Problems arise when Martin awakens from his coma. David is cast out into the wilderness, where robot-hunters torture machines for sport. He befriends other robots—most notably Gigolo Joe (Jude Law), another robot programmed to love, but in a very different way—as he embarks on a quest to find Pinocchio’s “Blue Fairy” and become a “real” boy so that he can win Monica’s love again.
The plot raises many questions that sci-fi works often like to tackle: What happens to this world when we use up all of its resources? How closely should we relate to the machines that are essential to our daily lives? What are our responsibilities to these machines? At what point, if ever, is something artificial so lifelike that it finally becomes “real”? What is “real”, anyway?
To the movie’s credit, all of these problems are filtered through David’s eyes. The worldwide scarcity of resources—what actually sets into motion the main conflict in the film—is pushed to the periphery of the story. Aside from some voiceover exposition (done by Ben Kingsley) and a few striking images of New York City submerged in water, the state of the world is just taken as matter-of-fact and left to the side. The movie isn’t full of boardroom scenes where top scientific minds try to address society’s fraught environmental situation. What matters is how all this affects David. It gives him his reason for being, which is, at its heart, unnatural.
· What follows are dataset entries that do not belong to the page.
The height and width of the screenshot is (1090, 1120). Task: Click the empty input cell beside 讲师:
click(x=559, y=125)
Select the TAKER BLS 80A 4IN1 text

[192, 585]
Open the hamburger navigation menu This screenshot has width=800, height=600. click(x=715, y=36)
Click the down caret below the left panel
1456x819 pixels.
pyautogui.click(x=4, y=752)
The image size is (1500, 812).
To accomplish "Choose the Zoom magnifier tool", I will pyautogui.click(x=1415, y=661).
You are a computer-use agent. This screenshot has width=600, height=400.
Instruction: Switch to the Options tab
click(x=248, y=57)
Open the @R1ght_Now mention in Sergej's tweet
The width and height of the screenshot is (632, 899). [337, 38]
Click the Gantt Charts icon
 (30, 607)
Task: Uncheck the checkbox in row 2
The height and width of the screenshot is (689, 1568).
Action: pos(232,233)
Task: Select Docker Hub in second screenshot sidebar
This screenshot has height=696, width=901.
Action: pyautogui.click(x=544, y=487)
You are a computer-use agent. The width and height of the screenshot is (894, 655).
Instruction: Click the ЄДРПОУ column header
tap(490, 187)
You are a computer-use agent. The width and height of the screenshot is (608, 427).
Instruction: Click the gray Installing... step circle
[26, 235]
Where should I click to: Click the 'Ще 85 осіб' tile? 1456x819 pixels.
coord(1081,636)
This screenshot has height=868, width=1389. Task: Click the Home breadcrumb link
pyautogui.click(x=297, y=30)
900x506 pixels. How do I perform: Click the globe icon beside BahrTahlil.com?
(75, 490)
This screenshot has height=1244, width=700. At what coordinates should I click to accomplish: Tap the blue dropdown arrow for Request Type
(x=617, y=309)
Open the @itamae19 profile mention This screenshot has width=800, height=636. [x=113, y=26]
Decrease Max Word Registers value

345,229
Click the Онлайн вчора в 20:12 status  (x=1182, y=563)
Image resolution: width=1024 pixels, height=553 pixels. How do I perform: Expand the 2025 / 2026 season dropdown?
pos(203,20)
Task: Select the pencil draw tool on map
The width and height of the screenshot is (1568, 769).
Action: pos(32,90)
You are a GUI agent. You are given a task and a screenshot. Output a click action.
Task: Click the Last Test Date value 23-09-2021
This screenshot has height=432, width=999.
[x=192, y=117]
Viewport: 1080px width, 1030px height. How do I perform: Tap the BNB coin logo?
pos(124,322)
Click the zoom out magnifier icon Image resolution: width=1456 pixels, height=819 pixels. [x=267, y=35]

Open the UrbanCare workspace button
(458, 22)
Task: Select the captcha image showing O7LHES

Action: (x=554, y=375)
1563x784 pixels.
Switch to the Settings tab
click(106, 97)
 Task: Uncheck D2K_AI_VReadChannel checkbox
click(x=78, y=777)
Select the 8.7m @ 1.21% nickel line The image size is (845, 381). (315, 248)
The same goes true for the uneasy—if not downright violent—relations between humans and robots in the film. It makes sense that humans in David’s world would feel tense at the number and intelligence of robots. But rather than understanding it on a rational level, Spielberg gets us to really feel it, through David’s fear at a “Flesh Fair”, a sadistic carnival where robots are degraded and dismantled for the delight of humans.
It’s a grisly scene, and uncomfortable to watch, but its individuality is key. Choosing one robot to express the plight of them all is more effective than a movie—I, Robot, for example—refocused to be about struggles that humans as a race and robots as a whole face in the wake of their increasing dependence. (It’s in this way that the ending of the film is not only earned, but essential—but since this issue is only approached in the margin throughout David’s story, there have been complaints of its superfluity. Those who are aggravated by its existence should remember that the main question—“What happens after society builds too many, too smart robots?”—is one that definitely deserves an answer.)
David’s journey is fraught. It is frightening at times, and upsetting at others. Sure, it’s even a little silly and, occasionally, heavy-handed and overwrought. But it’s by hitting these emotions—even if sometimes they’re hit too hard—that the movie is really able to get its ideas across.
The extra features on the new Blu-Ray release of the film—many of which are carried over from the two-disc special-edition DVD—try to keep focused on the positive, with only a touch of the content spent on refuting the critics. There are different features dedicated to the movie’s design, costumes, lighting, effects, robots, music, and acting, with other features that allow Spielberg to offer his own take on things (as usual, he doesn’t do a commentary). And really—even without listening to the Blu-Ray’s argument—they’re all superb, and it’s a shame if you let a bit of sticky-sweet sentimentality ruin all of that for you.